··· Information supplied ···
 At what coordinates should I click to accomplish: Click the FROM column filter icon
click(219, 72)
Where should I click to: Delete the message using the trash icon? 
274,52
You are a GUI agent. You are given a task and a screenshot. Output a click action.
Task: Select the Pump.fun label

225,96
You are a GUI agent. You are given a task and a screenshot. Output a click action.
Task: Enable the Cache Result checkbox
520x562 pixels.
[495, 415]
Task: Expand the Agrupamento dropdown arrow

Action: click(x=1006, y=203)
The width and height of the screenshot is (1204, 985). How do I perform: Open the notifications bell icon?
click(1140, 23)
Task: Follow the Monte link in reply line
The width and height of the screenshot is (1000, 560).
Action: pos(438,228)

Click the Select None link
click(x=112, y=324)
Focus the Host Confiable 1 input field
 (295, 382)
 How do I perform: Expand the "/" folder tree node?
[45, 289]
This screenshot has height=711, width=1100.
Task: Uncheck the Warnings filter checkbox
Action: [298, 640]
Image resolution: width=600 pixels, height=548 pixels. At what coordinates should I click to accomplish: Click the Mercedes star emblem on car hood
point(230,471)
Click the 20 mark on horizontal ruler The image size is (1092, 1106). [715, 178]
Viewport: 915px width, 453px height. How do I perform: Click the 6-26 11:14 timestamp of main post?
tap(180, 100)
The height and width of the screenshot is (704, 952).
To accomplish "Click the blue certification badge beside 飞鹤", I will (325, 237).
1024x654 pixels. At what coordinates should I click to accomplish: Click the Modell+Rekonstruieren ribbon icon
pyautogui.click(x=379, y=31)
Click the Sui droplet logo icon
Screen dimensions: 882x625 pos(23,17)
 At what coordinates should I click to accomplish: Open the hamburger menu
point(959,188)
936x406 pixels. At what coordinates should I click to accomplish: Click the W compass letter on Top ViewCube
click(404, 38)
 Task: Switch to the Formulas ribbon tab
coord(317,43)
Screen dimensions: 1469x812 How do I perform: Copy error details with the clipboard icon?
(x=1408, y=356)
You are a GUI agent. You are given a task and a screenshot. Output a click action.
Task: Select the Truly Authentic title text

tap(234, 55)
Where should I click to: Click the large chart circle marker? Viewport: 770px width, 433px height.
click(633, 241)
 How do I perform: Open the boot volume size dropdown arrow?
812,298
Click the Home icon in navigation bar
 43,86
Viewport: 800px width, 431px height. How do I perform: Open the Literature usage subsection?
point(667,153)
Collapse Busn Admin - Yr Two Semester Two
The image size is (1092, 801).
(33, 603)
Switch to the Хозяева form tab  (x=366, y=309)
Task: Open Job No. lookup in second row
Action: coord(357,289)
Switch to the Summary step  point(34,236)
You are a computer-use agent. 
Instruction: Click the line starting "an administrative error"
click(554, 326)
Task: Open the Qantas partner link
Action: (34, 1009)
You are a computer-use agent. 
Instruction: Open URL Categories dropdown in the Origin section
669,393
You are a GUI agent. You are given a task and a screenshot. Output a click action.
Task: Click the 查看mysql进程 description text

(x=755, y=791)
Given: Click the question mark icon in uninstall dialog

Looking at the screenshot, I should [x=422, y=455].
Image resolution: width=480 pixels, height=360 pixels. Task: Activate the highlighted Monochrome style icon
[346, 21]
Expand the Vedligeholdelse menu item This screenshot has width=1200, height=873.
···
▶ Instructions to follow:
Your reply should match the data above exactly, line for line.

▶ Task answer:
 At what coordinates should I click to accomplish: Click the FROM column filter icon
click(219, 72)
Where should I click to: Delete the message using the trash icon? 
274,52
You are a GUI agent. You are given a task and a screenshot. Output a click action.
Task: Select the Pump.fun label

225,96
You are a GUI agent. You are given a task and a screenshot. Output a click action.
Task: Enable the Cache Result checkbox
520x562 pixels.
[495, 415]
Task: Expand the Agrupamento dropdown arrow

Action: click(x=1006, y=203)
The width and height of the screenshot is (1204, 985). How do I perform: Open the notifications bell icon?
click(1140, 23)
Task: Follow the Monte link in reply line
The width and height of the screenshot is (1000, 560).
Action: pos(438,228)

Click the Select None link
click(x=112, y=324)
Focus the Host Confiable 1 input field
 (295, 382)
 How do I perform: Expand the "/" folder tree node?
[45, 289]
This screenshot has height=711, width=1100.
Task: Uncheck the Warnings filter checkbox
Action: [298, 640]
Image resolution: width=600 pixels, height=548 pixels. At what coordinates should I click to accomplish: Click the Mercedes star emblem on car hood
point(230,471)
Click the 20 mark on horizontal ruler The image size is (1092, 1106). [715, 178]
Viewport: 915px width, 453px height. How do I perform: Click the 6-26 11:14 timestamp of main post?
tap(180, 100)
The height and width of the screenshot is (704, 952).
To accomplish "Click the blue certification badge beside 飞鹤", I will (325, 237).
1024x654 pixels. At what coordinates should I click to accomplish: Click the Modell+Rekonstruieren ribbon icon
pyautogui.click(x=379, y=31)
Click the Sui droplet logo icon
Screen dimensions: 882x625 pos(23,17)
 At what coordinates should I click to accomplish: Open the hamburger menu
point(959,188)
936x406 pixels. At what coordinates should I click to accomplish: Click the W compass letter on Top ViewCube
click(404, 38)
 Task: Switch to the Formulas ribbon tab
coord(317,43)
Screen dimensions: 1469x812 How do I perform: Copy error details with the clipboard icon?
(x=1408, y=356)
You are a GUI agent. You are given a task and a screenshot. Output a click action.
Task: Select the Truly Authentic title text

tap(234, 55)
Where should I click to: Click the large chart circle marker? Viewport: 770px width, 433px height.
click(633, 241)
 How do I perform: Open the boot volume size dropdown arrow?
812,298
Click the Home icon in navigation bar
 43,86
Viewport: 800px width, 431px height. How do I perform: Open the Literature usage subsection?
point(667,153)
Collapse Busn Admin - Yr Two Semester Two
The image size is (1092, 801).
(33, 603)
Switch to the Хозяева form tab  (x=366, y=309)
Task: Open Job No. lookup in second row
Action: coord(357,289)
Switch to the Summary step  point(34,236)
You are a computer-use agent. 
Instruction: Click the line starting "an administrative error"
click(554, 326)
Task: Open the Qantas partner link
Action: (34, 1009)
You are a computer-use agent. 
Instruction: Open URL Categories dropdown in the Origin section
669,393
You are a GUI agent. You are given a task and a screenshot. Output a click action.
Task: Click the 查看mysql进程 description text

(x=755, y=791)
Given: Click the question mark icon in uninstall dialog

Looking at the screenshot, I should [x=422, y=455].
Image resolution: width=480 pixels, height=360 pixels. Task: Activate the highlighted Monochrome style icon
[346, 21]
Expand the Vedligeholdelse menu item This screenshot has width=1200, height=873.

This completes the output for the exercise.